These days, the action takes place as much on land as in the water.

Hiking, in-line skating and biking are particularly popular. Start with the Traverse Area Recreational Trail (TART). where you can skate, hike, or bike on a paved trail, then continue on a boardwalk through marshy lands out to Acme and back. It's about an eight-mile round trip, and as scenic as you can get.

The region is also home to vintners who grow the grapes and bottle the wines on the scenic Old Mission and Leelanau peninsulas. The orchards produce notable Rieslings, methode champenoise sparkling wines, Chardonnays and fruit wines, as well as Pinot Noirs, ice wines and other varieties.


Front Street stretches for several blocks along the southern end of Grand Traverse Bay, lined with food shops where you can buy some freshly-made fudge, eat lunch at a sidewalk table, or sample one of the many cherry products from the region. Yes, it's cherries galore as vendors offer up dried cherries, cherry wine, cherry salsa, cherry BBQ sauce, cherry pie with cherry ice cream, cherry chicken salad sandwiches, cherry soda and even cherry chili.

Sidewalk dining doesn't have to be your only culinary experience. Traverse City regulars point to a pair of famed restaurants: At Front Street's Pâtisserie Amie, executive chef Eric Fritch runs a French bistro known for its salmon crêpes, coq au vin, steak frites and, for dessert, pear-almond tartlets.

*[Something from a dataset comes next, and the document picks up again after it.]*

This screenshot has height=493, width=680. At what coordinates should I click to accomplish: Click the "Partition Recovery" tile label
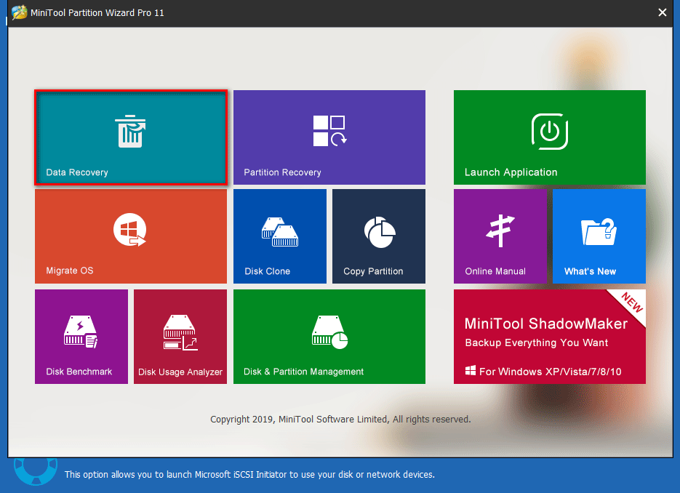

Over at 310 on Cass Street, chef Tom Kelly dishes up bouillabaisse of steamed mussels, dim sum, and braised rabbit.

On the 16th floor of the Grand Traverse Resort and Spa, meanwhile, the restaurant Trillium offers a panoramic view of the East Bay as well as a terrific brunch menu.

Relocating & Second homes

There are plenty of opportunities to purchase second vacation homes or otherwise relocate to this area of Michigan, say Cincinnatians who have actually done it.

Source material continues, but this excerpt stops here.